# Population Height

In [None]:
import warnings
warnings.filterwarnings('ignore')

In [None]:
import math
import pymc3 as pm
import numpy as np
import pandas as pd
import seaborn as sns
import matplotlib.pyplot as plt

### Example data

Assume that we have some height measurements from some population (say students at the University of Oxford). 

In [None]:
male_heights = np.array([
    194., 179., 175., 185., 183., 182., 190., 181., 183., 179., 191.,
    190., 184., 180., 169., 181., 185., 186., 195., 191., 183., 191.,
    188., 190., 177., 191., 183., 178., 181., 182., 180., 170., 176.,
    177., 186., 193., 195., 164., 178., 178., 182., 176., 196., 191.,
    178., 162., 188., 191., 181., 178., 168., 183., 171., 171., 189.,
    176., 180., 189., 175., 172., 186., 196., 187., 180., 192., 178.,
    196., 185., 191., 197., 182., 190., 169., 197., 171., 177., 174.,
    181., 182., 190., 184., 164., 174., 187., 177., 180., 177., 184.,
    180., 197., 177., 166., 176., 169., 190., 174., 178., 180., 183.,
    184.
])

female_heights = np.array([
    162., 174., 167., 167., 159., 172., 168., 155., 165., 165., 160.,
    165., 163., 151., 158., 155., 156., 169., 175., 170., 151., 162.,
    164., 177., 154., 170., 172., 162., 171., 161., 148., 159., 159.,
    153., 165., 174., 165., 164., 169., 157., 172., 161., 174., 162.,
    163., 167., 162., 165., 156., 151., 169., 171., 164., 182., 164.,
    167., 161., 177., 177., 167., 163., 144., 170., 150., 170., 157.,
    163., 169., 166., 168., 175., 154., 153., 143., 161., 170., 189.,
    163., 174., 163., 157., 167., 167., 152., 167., 155., 147., 163.,
    166., 160., 163., 168., 163., 178., 161., 165., 154., 152., 161.,
    156.
])

### Statistics of our sample

We might calculate some statistics from the data and plot it to examine it in more detail. For example, the mean, $\mu$, and the variance, $\sigma^2$, and hence the standard deviation, $\sigma$, are given by:

\begin{align*}
\mu & = \frac{1}{N} \sum_{i = 1}^{N} x_i \\
\sigma^2 & = \frac{1}{N} \sum_{i = 1}^{N} x_i^2 - \left(\frac{1}{N} \sum_{i = 1}^{N} x_i \right)^2\\
& = \frac{1}{N} \sum_{i = 1}^{N} \left( x_i - \mu \right)^2
\end{align*}

In [None]:
mean = np.round(np.mean(male_heights), 0)

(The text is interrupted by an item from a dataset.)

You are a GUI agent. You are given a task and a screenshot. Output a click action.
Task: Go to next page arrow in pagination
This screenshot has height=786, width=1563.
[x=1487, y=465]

standard_deviation = np.round(np.std(male_heights), 0)

print('Male: {:.0f} +/- {:.0f}'.format(mean, standard_deviation))

In [None]:
mean = np.round(np.mean(female_heights), 0)

standard_deviation = np.round(np.std(female_heights), 0)

print('Female: {:.0f} +/- {:.0f}'.format(mean, standard_deviation))

In [None]:
plt.figure(figsize=(10, 5))
plt.hist(male_heights, bins = 70, color="#7A68A6", density=True)
plt.hist(female_heights, bins = 70, color="#467821", density=True)
plt.xlim(140, 210);
plt.xlabel('Height (cm)')

plt.tight_layout();

### Population estimates

When we make measurement of the mean, variance and standard deviation of a sample from a larger population, we typically want to say something about the larger population from which the samples were drawn (i.e. what is the average height of male members of population).

When we do so, we are imagining that there is some distribution from which our sample was drawn, and we are trying to estimate the parameters of that distribution.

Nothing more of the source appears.